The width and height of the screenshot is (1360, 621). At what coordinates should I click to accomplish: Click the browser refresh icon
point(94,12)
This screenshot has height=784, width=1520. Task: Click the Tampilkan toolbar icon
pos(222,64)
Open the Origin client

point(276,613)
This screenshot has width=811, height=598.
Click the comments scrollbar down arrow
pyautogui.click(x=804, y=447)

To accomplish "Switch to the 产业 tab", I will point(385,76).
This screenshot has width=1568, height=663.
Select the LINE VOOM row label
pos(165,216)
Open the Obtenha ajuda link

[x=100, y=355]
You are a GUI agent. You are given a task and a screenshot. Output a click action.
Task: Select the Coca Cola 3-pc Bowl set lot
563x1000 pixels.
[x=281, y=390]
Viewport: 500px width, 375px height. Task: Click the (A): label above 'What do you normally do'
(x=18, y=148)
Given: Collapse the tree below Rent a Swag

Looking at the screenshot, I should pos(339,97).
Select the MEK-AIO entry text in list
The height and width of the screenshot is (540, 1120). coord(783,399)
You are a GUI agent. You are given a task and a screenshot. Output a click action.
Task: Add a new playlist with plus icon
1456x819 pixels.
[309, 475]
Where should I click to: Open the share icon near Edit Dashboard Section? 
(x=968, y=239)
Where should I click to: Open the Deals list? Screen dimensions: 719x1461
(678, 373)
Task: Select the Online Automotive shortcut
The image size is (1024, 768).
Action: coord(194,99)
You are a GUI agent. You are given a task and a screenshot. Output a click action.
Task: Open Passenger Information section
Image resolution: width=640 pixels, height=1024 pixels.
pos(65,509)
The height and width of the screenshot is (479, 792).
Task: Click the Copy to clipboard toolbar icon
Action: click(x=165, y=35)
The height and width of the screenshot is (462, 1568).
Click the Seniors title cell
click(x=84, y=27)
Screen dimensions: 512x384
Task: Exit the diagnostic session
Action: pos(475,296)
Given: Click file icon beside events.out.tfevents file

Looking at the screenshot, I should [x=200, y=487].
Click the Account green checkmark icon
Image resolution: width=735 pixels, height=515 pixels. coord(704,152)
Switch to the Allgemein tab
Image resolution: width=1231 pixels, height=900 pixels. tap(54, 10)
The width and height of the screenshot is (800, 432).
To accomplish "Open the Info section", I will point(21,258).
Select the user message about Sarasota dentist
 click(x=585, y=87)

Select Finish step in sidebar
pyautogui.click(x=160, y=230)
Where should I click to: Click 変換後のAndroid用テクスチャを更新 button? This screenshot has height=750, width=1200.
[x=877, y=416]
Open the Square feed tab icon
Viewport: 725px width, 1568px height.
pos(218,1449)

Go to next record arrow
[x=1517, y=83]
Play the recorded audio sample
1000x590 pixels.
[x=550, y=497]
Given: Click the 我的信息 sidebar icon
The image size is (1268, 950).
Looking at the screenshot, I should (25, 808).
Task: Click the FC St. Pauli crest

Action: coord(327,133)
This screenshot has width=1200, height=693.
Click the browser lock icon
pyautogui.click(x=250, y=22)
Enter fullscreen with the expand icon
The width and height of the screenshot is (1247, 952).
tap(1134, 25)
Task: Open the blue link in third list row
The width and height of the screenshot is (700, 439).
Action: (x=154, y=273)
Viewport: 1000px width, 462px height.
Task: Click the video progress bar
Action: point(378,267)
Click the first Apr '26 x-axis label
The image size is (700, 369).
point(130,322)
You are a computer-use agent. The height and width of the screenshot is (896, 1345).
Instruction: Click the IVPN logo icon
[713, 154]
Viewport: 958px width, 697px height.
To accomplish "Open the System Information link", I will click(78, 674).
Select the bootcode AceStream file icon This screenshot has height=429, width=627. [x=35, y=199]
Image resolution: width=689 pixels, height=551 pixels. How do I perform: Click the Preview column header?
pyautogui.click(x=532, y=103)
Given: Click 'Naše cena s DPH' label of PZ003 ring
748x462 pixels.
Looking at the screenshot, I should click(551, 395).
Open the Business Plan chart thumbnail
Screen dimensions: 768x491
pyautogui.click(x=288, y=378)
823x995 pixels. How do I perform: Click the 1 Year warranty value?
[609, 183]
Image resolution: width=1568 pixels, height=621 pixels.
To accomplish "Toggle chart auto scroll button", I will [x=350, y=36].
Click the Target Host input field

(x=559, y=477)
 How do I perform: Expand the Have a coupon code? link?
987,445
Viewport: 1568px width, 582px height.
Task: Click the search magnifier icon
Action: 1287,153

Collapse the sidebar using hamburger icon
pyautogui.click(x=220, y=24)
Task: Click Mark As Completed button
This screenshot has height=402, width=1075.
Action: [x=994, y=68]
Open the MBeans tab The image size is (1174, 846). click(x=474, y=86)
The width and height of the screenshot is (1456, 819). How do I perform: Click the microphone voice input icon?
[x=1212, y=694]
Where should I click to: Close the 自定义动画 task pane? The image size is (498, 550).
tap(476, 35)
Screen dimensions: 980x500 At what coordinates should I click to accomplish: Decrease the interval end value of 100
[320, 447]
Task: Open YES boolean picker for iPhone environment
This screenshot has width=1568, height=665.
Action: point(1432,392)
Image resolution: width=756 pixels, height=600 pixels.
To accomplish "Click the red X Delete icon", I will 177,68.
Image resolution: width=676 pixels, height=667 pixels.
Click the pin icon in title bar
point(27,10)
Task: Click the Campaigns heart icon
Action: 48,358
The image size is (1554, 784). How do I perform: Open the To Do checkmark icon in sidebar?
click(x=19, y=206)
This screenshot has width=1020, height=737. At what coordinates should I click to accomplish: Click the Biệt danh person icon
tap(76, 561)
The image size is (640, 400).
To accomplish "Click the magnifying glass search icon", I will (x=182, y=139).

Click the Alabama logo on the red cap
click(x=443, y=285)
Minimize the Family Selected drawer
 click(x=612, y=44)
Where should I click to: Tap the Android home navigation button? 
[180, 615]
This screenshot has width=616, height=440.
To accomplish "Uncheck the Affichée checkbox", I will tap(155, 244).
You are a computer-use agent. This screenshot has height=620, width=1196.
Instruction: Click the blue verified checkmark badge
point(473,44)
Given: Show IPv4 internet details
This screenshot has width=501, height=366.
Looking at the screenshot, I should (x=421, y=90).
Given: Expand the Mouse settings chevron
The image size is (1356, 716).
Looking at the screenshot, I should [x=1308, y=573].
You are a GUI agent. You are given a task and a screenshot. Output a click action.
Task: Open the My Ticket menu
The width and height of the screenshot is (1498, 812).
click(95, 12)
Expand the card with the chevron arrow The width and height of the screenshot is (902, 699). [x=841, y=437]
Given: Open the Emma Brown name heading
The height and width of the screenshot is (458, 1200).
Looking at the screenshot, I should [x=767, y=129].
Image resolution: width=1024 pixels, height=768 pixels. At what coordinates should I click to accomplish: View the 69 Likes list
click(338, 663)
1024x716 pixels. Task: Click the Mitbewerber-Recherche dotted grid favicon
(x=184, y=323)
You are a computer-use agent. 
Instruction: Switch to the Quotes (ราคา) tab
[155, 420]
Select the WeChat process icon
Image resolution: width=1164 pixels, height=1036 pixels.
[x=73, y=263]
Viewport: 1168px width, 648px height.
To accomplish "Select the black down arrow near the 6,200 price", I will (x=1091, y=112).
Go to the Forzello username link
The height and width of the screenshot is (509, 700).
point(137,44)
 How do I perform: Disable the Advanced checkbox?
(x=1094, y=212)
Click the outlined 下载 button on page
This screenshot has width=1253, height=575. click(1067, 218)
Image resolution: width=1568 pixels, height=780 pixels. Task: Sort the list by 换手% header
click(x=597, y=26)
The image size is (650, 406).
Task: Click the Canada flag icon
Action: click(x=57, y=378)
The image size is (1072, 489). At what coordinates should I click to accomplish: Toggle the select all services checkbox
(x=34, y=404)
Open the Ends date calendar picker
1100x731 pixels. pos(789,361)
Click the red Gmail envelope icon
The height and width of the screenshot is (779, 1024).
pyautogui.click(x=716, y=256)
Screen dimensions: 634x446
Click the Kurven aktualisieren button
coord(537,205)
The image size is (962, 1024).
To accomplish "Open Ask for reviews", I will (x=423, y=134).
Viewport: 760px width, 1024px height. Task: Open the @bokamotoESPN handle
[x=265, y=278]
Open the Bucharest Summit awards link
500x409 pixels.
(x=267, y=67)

************

▶ **Work instruction**
Across the whole listing above, find every line with the string "chevron" and copy it.

▶ **Your response**
Given: Expand the Mouse settings chevron
Expand the card with the chevron arrow The width and height of the screenshot is (902, 699). [x=841, y=437]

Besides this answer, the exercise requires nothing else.